◆ **Text passage**:
'''

Plaintiffs' requests for declaratory and injunctive relief do not pertain to the University of Cincinnati Defendants.

Plaintiffs allege that the Defendant Secretary of State has violated the NVRA in failing to designate the disability services offices of Ohio's public colleges and universities as voter registration sites. Plaintiffs further allege that the Secretary has failed to fully ensure the mandatory NVRA compliance by the public colleges and universities at issue. In response, the Secretary contends that, as of June 27, 2002, he has made the required designations under the NVRA and is now in the process of ensuring that the colleges and universities will be able to offer disabled students the voting services required under the law by the first day of classes for the upcoming 2002 fall semester/quarter. In light of these actions, Defendant contends that Plaintiffs' requests for relief are rendered moot. Plaintiffs dispute this contention.

II.

Before considering the merits of the parties' arguments, the Court will set forth the principles which guide its consideration of the requested relief.

With respect to Plaintiffs' Motion for Preliminary Injunction under Fed.R.Civ.P. 65, the United States Court of Appeals for the Sixth Circuit has identified four factors to assist the Court in determining whether such relief is appropriate. The analysis, which involves a weighing of the interests on both sides, requires consideration of the following: (1) whether there is a strong or substantial likelihood of the movant's success on the merits; (2) whether an injunction will save the movant from irreparable injury; (3) whether an injunction will harm others, including the non-movant; and (4) whether the public interest would be served by issuance of a preliminary injunction. See e.g., International Longshoremen's Ass'n v. Norfolk Southern Corp., 927 F.2d 900, 903 (6th Cir.), cert. denied, 112 S.Ct. 63 (1991); Sandison v. Michigan High School Athletic Assoc., 64 F.3d 1026, 1030 (6th Cir. 1995).

These factors are meant to be balanced as they guide the Court in exercising its discretion; they are not due rigid application and need not be assigned equal weight. In re Eagle-Pitcher Indus., Inc., 963 F.2d 855, 859 (6th Cir. 1992). While the Court need not consider any single factor as either indispensable or dispositive, neither is it required to conclude that all four support its decision. The Court's discretion is directed at the weight to be given each factor, and the effect to be accorded their mix. Id.

With respect to Plaintiffs' Request for Declaratory Judgment under 28 U.S.C. § 2201, it is well-settled that the granting or denying of relief is a matter within the sound discretion of the Court. Brillhart v. Excess insurance Co., 316 U.S. 491 (1942); Aetna Cas Surety Co. v. Sunshine Corp., 74 F.3d 685 (6th Cir. 1996). The question in each case is whether the facts averred under the existing circumstances present a real controversy between parties having adverse legal interests of such immediacy so as to warrant a declaratory judgment. Maryland Casualty Co. v. Pacific Coal Oil Co., 312 U.S. 270 (1941). "An academic or theoretical declaration by [a] Court concerning future controversies that may never arise is not contemplated by the Declaratory Judgment Act." Aetna Insurance Co. v. Transamerica Ins. Co., 262 F. Supp. 731, 732 (E.D. Tenn. 1967) (citation omitted).

III.

'''

◆ **Raw records**:
'''

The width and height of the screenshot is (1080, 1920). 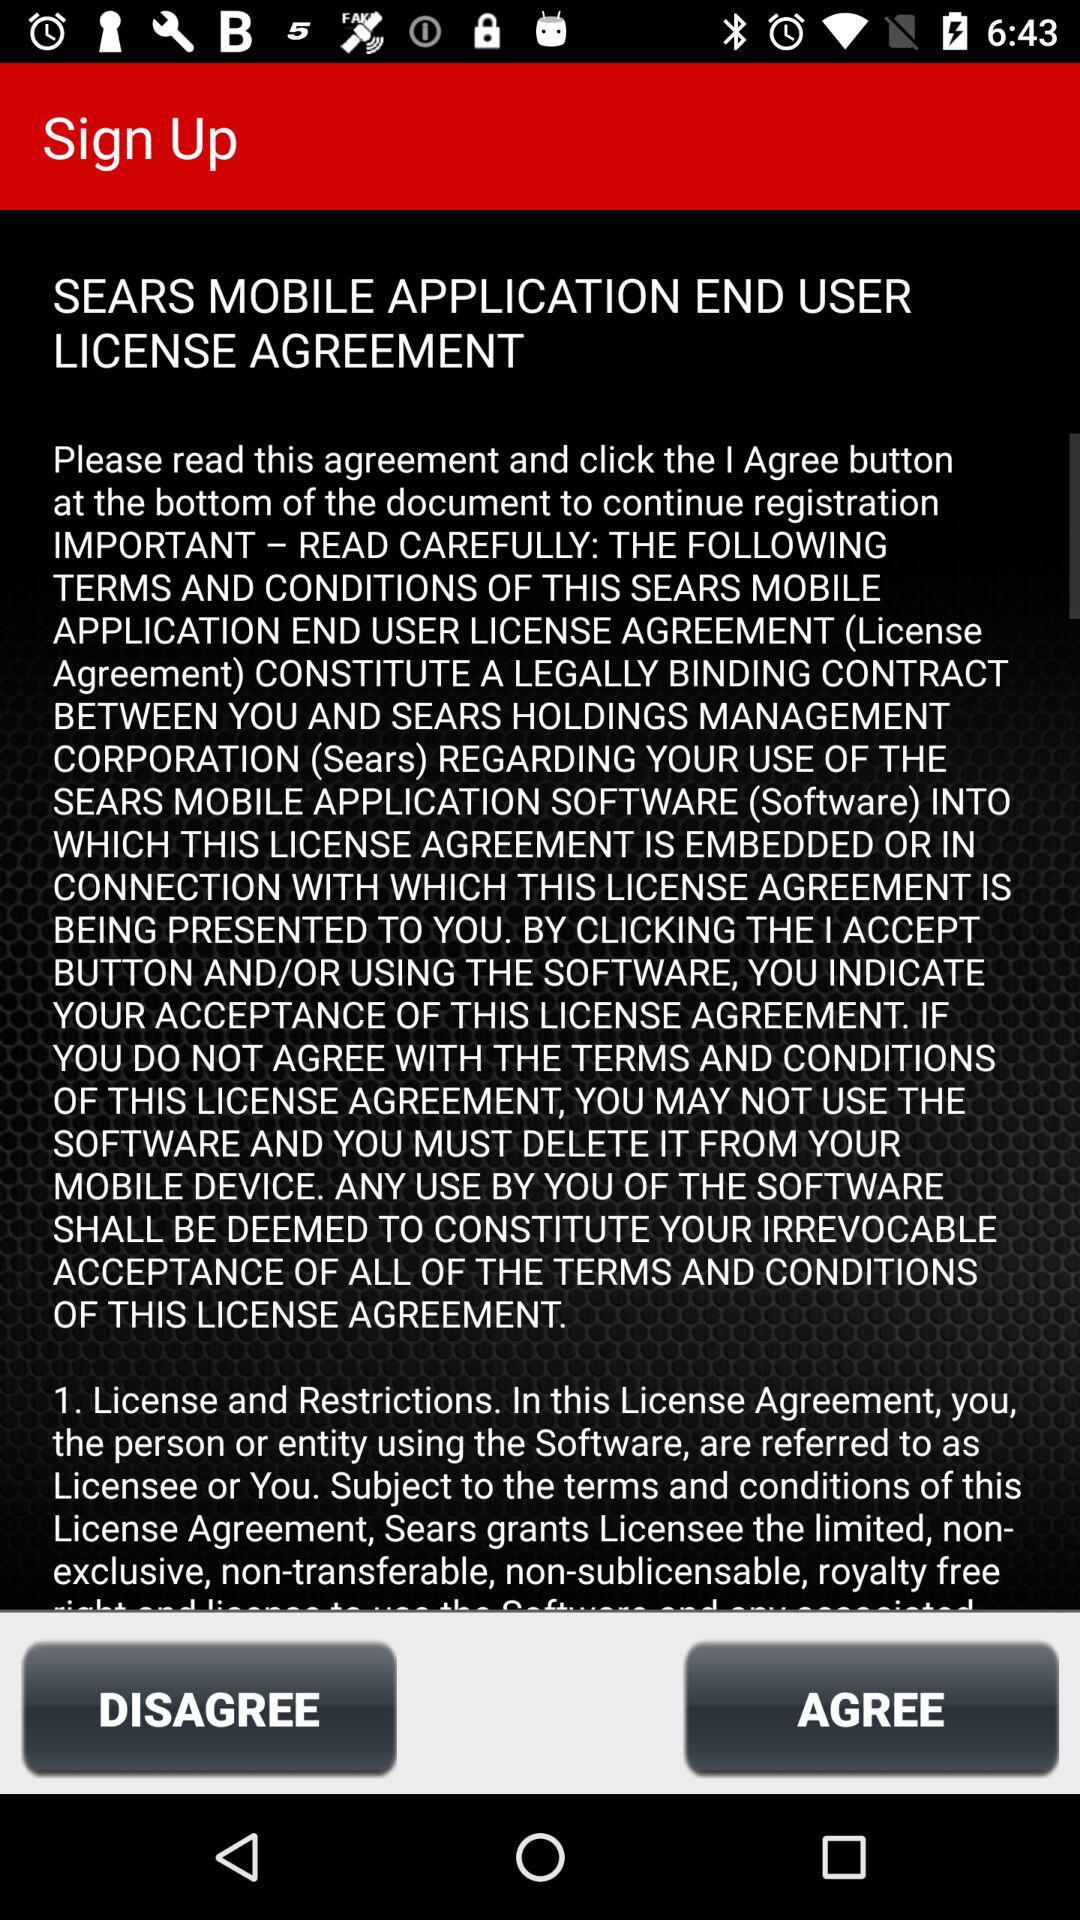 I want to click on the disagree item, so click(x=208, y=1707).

'''
'''

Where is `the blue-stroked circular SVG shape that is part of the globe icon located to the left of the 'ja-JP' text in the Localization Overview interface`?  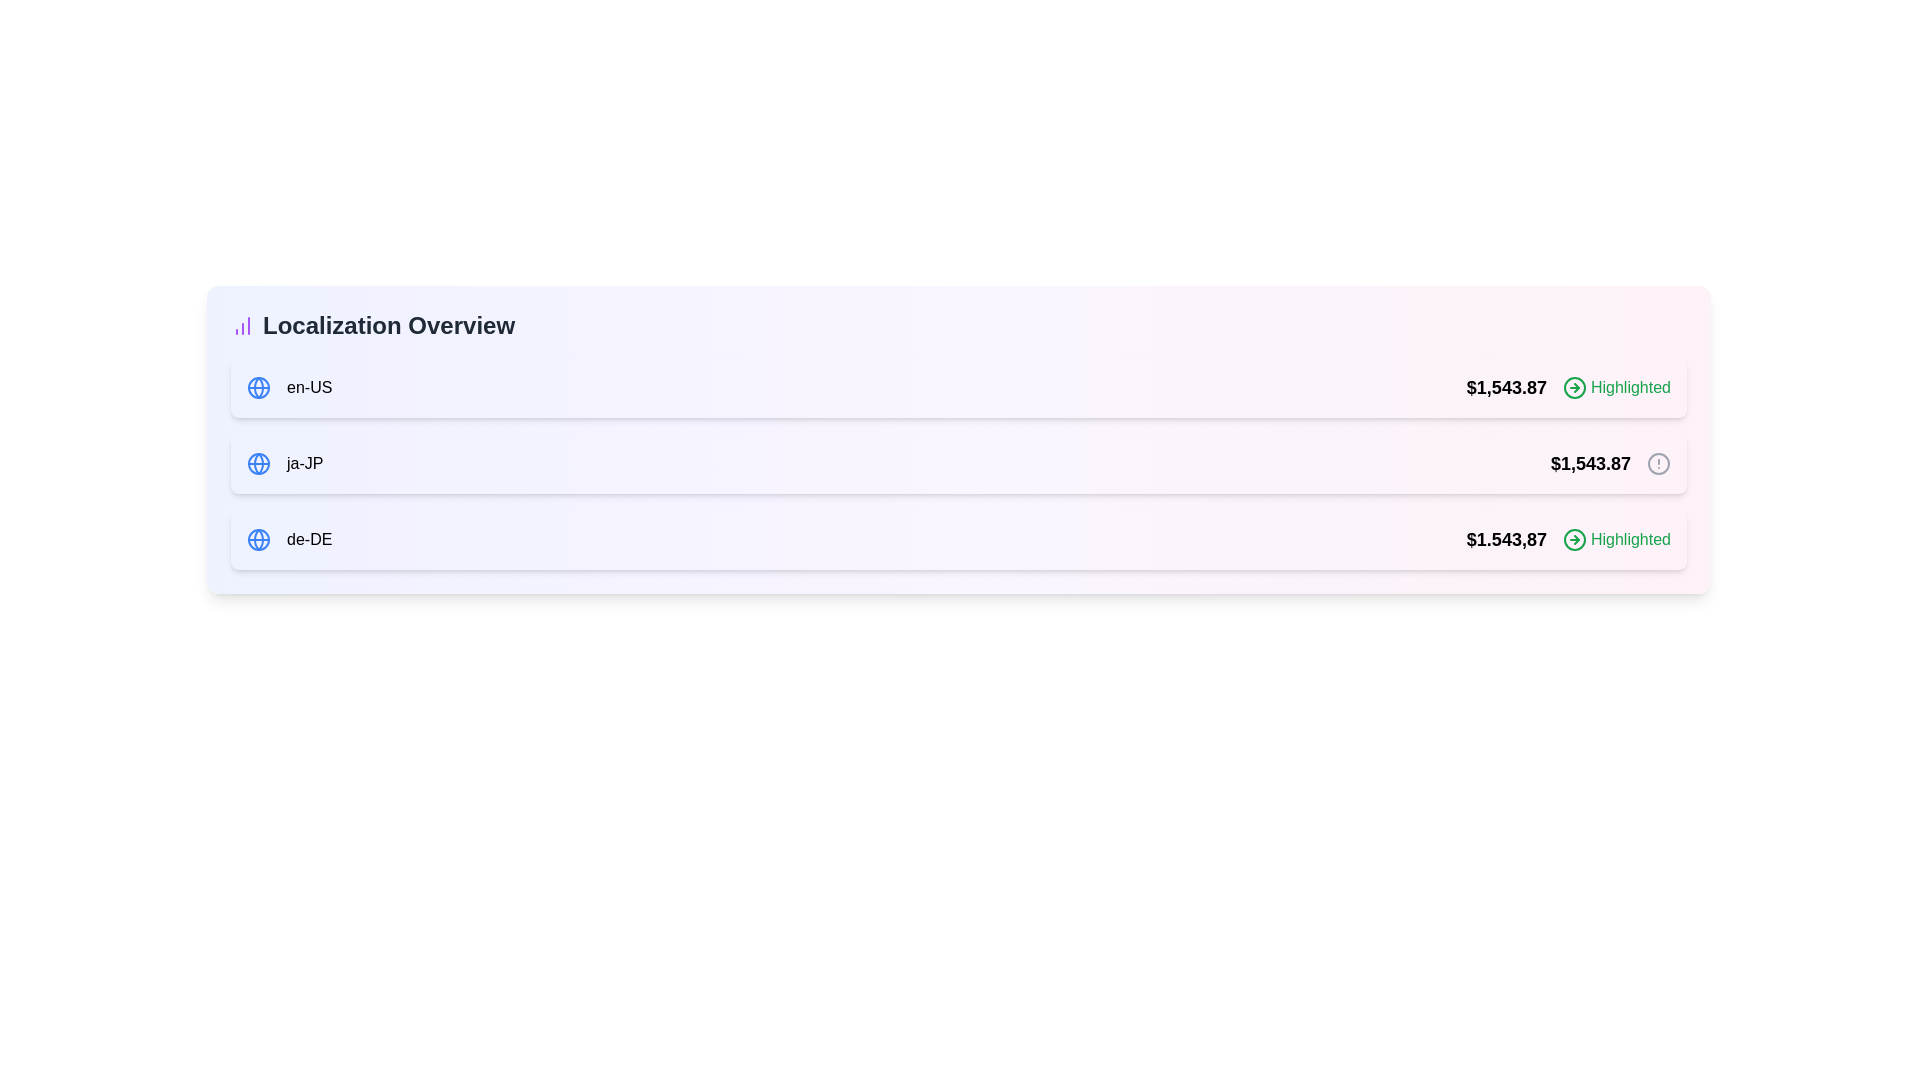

'''

◆ **Task list**:
- A) List every court case cited by name in the text on the NVRA voter registration lawsuit.
- B) Condense the paragraph beginning "These factors are meant to be balanced" from the text on the NVRA voter registration lawsuit into a short bulleted list that keeps its main points.
- C) Pick up the text on the NVRA voter registration lawsuit after its last line and continue writing section III.

◆ **Task responses**:
- A)
- International Longshoremen's Ass'n v. Norfolk Southern Corp.
- Sandison v. Michigan High School Athletic Assoc.
- In re Eagle-Pitcher Indus., Inc.
- Brillhart v. Excess insurance Co.
- Aetna Cas Surety Co. v. Sunshine Corp.
- Maryland Casualty Co. v. Pacific Coal Oil Co.
- Aetna Insurance Co. v. Transamerica Ins. Co.

- B)
- The four factors are balanced to guide the Court's discretion. They are not applied rigidly, and they need not carry equal weight (In re Eagle-Pitcher Indus., Inc., 963 F.2d 855, 859 (6th Cir. 1992)).
- No single factor is indispensable or dispositive.
- The Court does not have to find that all four factors support its decision.
- The Court's discretion covers the weight given to each factor and the effect of their combination.

- C)
The NVRA, enacted in 1993 and effective, with regard to Ohio since 1996, requires states to take various steps to facilitate voter registration. In particular, states must: (1) include a voter registration application as part of the application or renewal form for a motor vehicle driver's license; (2) allow mail application for voter registration; and (3) designate various offices as "voter registration agencies" where individuals make applications to vote. 42 U.S.C. § 1973 gg-2. The case at bar focuses on the latter requirement. In this regard, the NVRA provides that each state shall designate "as voter registration agencies . . . all offices in the State that provide State-funded programs primarily engaged in providing services to persons with disabilities." 42 U.S.C. § 1973 gg-5(a)(2)(B).

The effective date of the Act varies as to the methods of voter registration. The parties agree that, as to Ohio, the law became effective in 1996.

The purposes of the NVRA are:

(1) to establish procedures that will increase the number of eligible citizens who register to vote in elections for Federal office;
(2) to make it possible for Federal, State, and local governments to implement this subchapter in a manner that enhances the participation of eligible citizens as voters in elections for federal office;

(3) to protect the integrity of the electoral process; and

(4) to ensure that accurate and current voter registration rolls are maintained.
42 U.S.C. § 1973gg(b).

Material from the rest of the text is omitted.